Role of Nampt-Sirt6 Axis in Renal Proximal Tubules in Extracellular Matrix Deposition in Diabetic Nephropathy

Summary Nicotinamide adenine dinucleotide (NAD + ) metabolism plays a critical role in kidneys. We previously reported that decreased secretion of a NAD + precursor, nicotinamide mononucleotide (NMN), from proximal tubules (PTs) can trigger diabetic albuminuria. In the present study, we investigated the role of NMN-producing enzyme nicotinamide phosphoribosyltransferase (Nampt) in diabetic nephropathy.

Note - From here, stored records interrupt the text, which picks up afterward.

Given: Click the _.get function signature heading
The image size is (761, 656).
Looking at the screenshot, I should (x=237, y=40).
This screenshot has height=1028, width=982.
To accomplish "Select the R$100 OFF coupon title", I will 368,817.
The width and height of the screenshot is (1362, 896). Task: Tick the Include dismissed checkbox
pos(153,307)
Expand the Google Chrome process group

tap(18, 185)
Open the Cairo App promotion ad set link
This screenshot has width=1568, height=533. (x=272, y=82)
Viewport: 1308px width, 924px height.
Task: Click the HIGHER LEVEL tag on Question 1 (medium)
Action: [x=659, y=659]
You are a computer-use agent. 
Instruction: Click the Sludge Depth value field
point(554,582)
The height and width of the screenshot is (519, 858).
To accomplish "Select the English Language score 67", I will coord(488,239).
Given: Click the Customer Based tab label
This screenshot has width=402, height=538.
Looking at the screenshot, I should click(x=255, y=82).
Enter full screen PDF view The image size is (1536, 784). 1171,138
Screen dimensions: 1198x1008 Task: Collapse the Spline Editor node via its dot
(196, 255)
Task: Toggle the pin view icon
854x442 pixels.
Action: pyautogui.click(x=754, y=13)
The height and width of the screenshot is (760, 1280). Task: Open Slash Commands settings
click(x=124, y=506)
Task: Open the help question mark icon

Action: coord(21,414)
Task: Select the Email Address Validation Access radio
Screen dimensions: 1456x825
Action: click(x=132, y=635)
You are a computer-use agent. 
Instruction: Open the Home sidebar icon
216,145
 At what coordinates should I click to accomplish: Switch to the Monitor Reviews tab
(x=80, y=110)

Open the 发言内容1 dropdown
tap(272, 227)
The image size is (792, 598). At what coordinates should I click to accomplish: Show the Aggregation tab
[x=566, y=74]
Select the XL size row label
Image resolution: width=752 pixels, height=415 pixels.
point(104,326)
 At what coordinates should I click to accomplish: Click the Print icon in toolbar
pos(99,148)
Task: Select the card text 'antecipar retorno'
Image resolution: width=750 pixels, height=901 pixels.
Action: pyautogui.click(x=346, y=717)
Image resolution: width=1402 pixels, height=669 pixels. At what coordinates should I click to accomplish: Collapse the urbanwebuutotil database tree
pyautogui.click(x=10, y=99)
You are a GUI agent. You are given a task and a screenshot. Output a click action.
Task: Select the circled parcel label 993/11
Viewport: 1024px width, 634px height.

The expression of Nampt in PTs was downregulated in streptozotocin (STZ)-treated diabetic mice when they exhibited albuminuria. This albuminuria was ameliorated in PT-specific Nampt -overexpressing transgenic (TG) mice. PT-specific Nampt -conditional knockout ( Nampt CKO) mice exhibited TBM thickening and collagen deposition, which were associated with the upregulation of the profibrogenic gene TIMP-1 . Nampt CKO mice also exhibited the downregulation of sirtuins, particularly in Sirt6. PT-specific Sirt6 -knockout mice exhibited enhanced fibrotic phenotype resembling that of Nampt CKO mice with increased Timp1 expression. In conclusion, the Nampt-Sirt6 axis in PTs serves as a key player in fibrogenic extracellular matrix remodeling in diabetic nephropathy.